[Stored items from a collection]
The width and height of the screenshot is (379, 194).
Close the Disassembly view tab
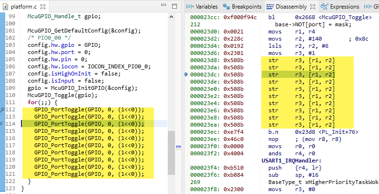click(x=313, y=7)
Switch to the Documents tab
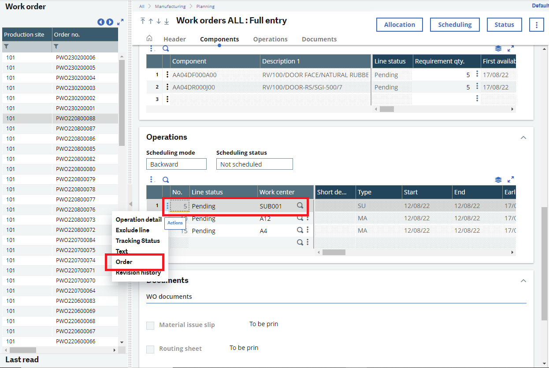 [x=319, y=39]
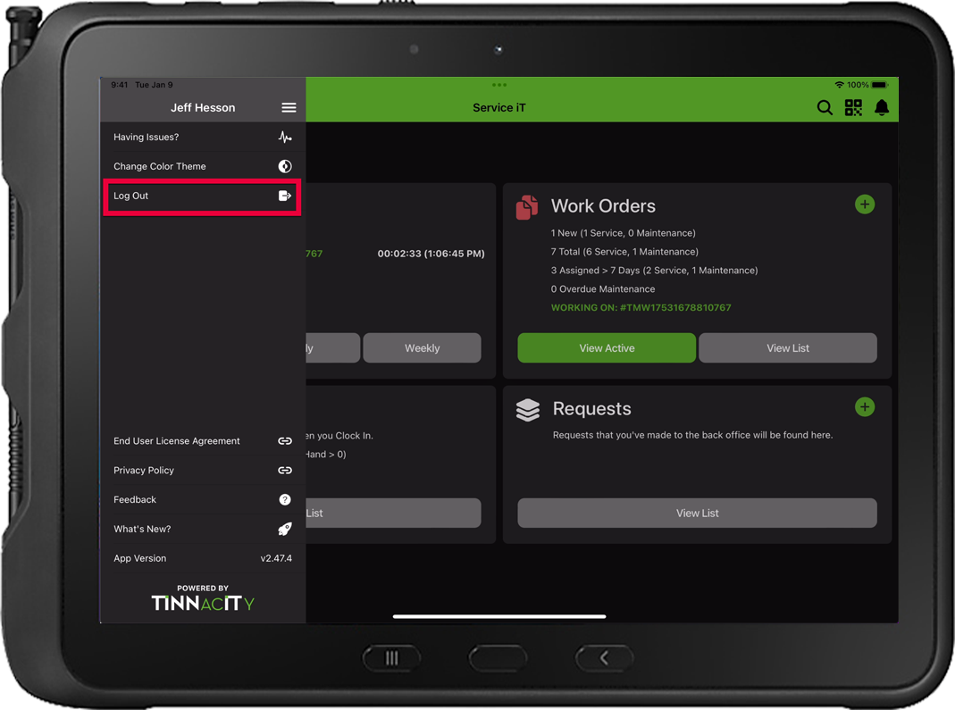Open the QR code scanner icon

[x=853, y=107]
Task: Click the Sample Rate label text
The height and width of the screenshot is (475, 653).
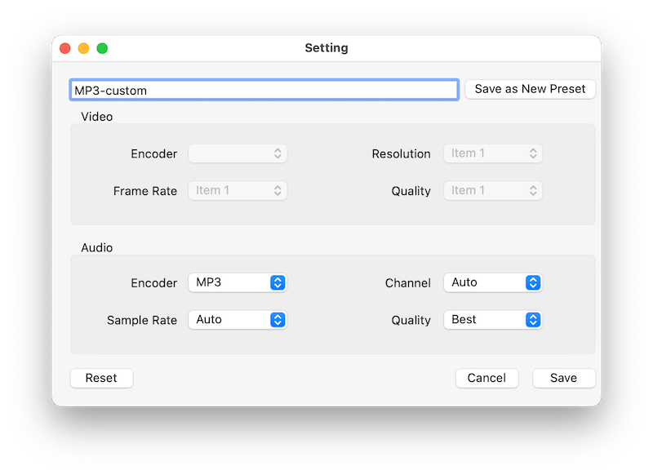Action: [142, 321]
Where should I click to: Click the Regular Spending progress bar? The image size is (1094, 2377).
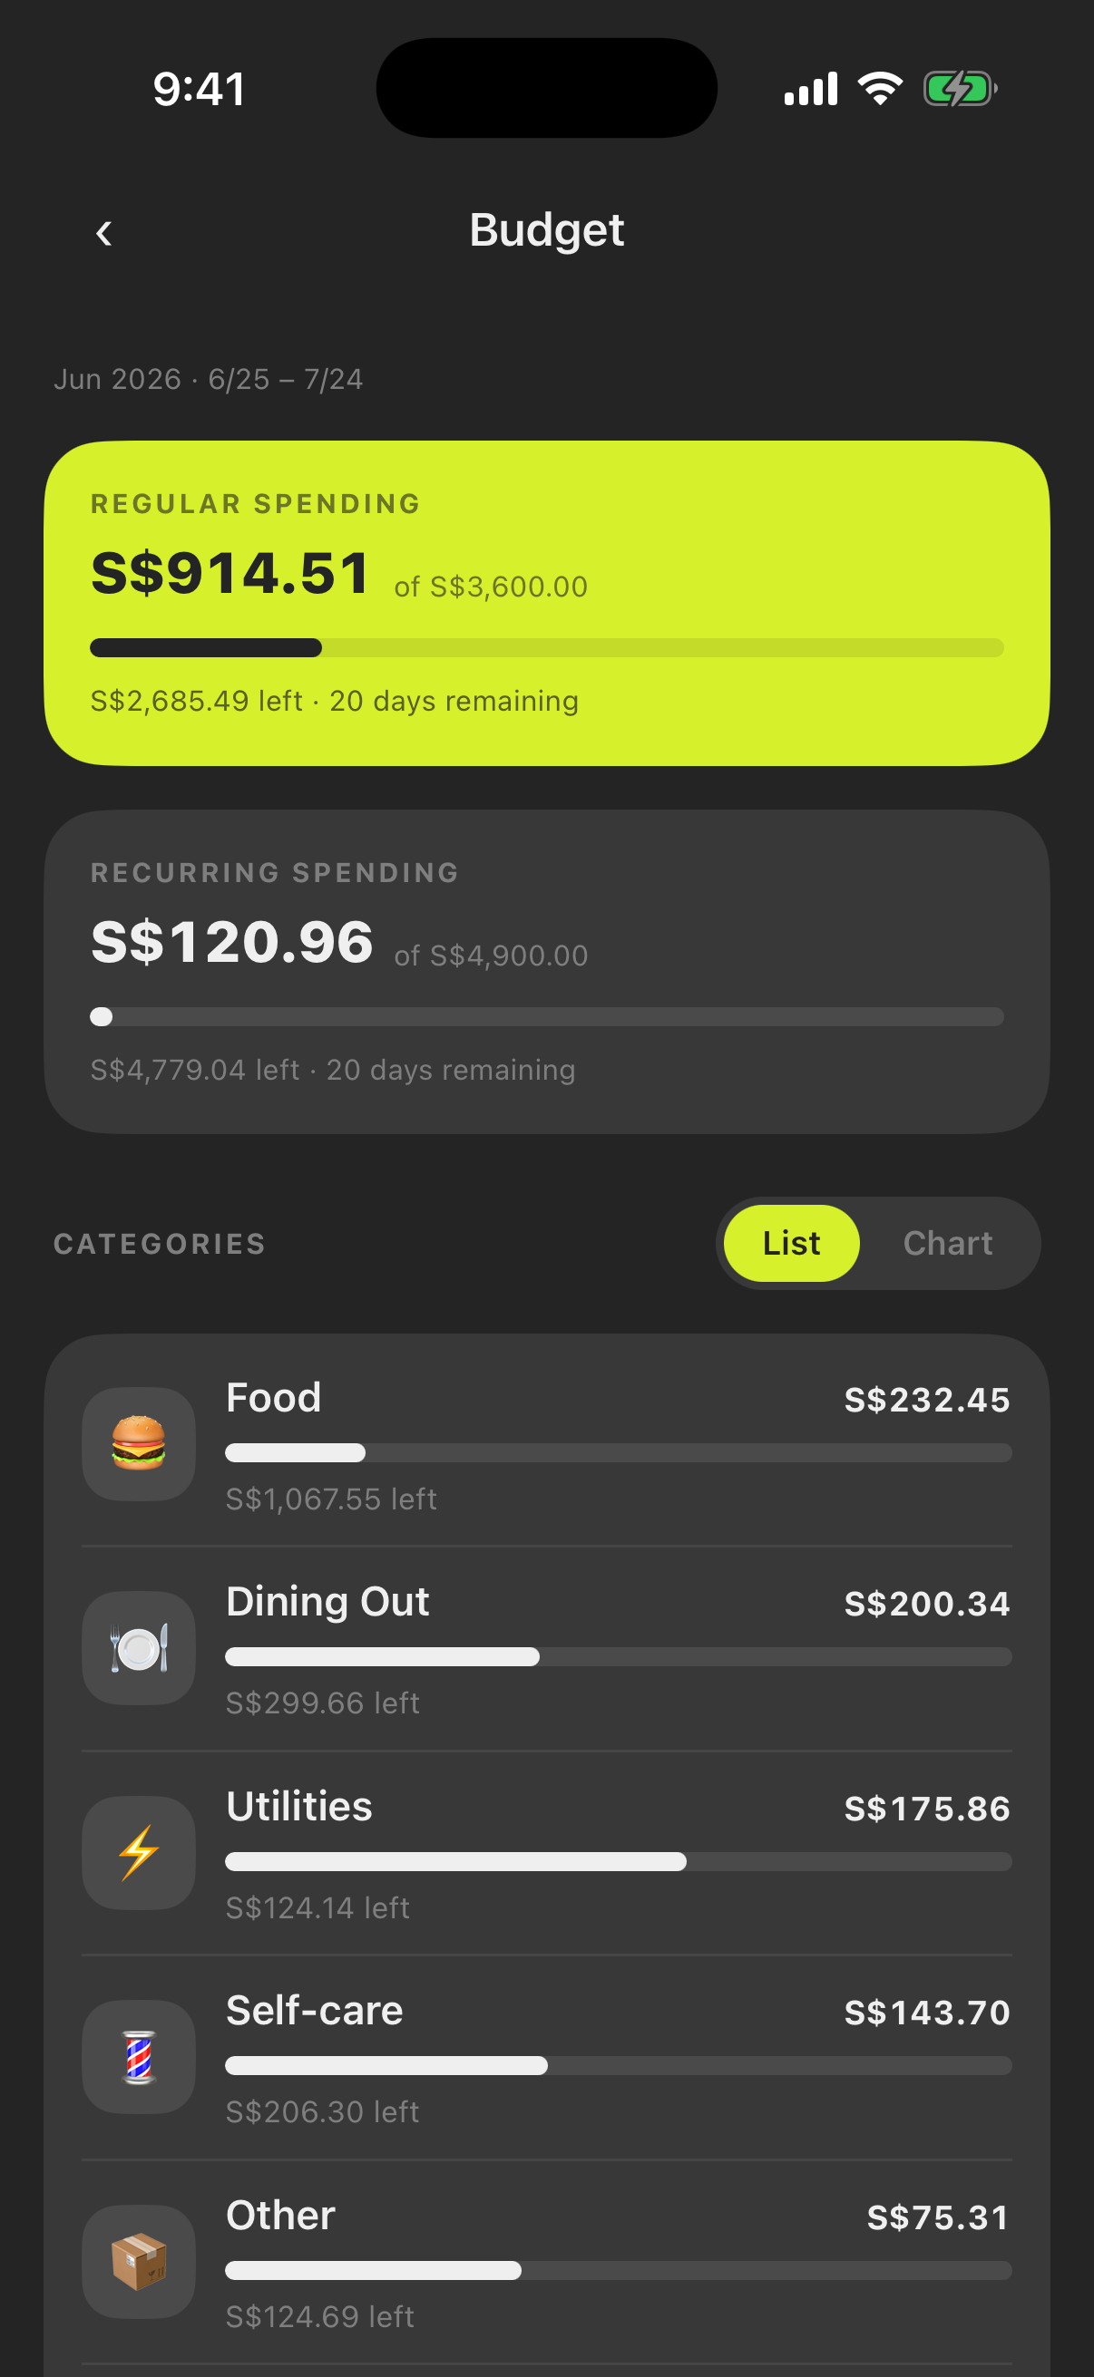tap(547, 648)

[WORK TO COMPLETE]
Retype the lines above exactly, no pictures.

[RESULT]
The width and height of the screenshot is (379, 194).
Close the Disassembly view tab
click(x=313, y=7)
Switch to the Documents tab
 [x=319, y=39]
Open the QR code scanner icon

[x=853, y=107]
Task: Click the Sample Rate label text
The height and width of the screenshot is (475, 653).
Action: [142, 321]
Where should I click to: Click the Regular Spending progress bar? The image size is (1094, 2377).
tap(547, 648)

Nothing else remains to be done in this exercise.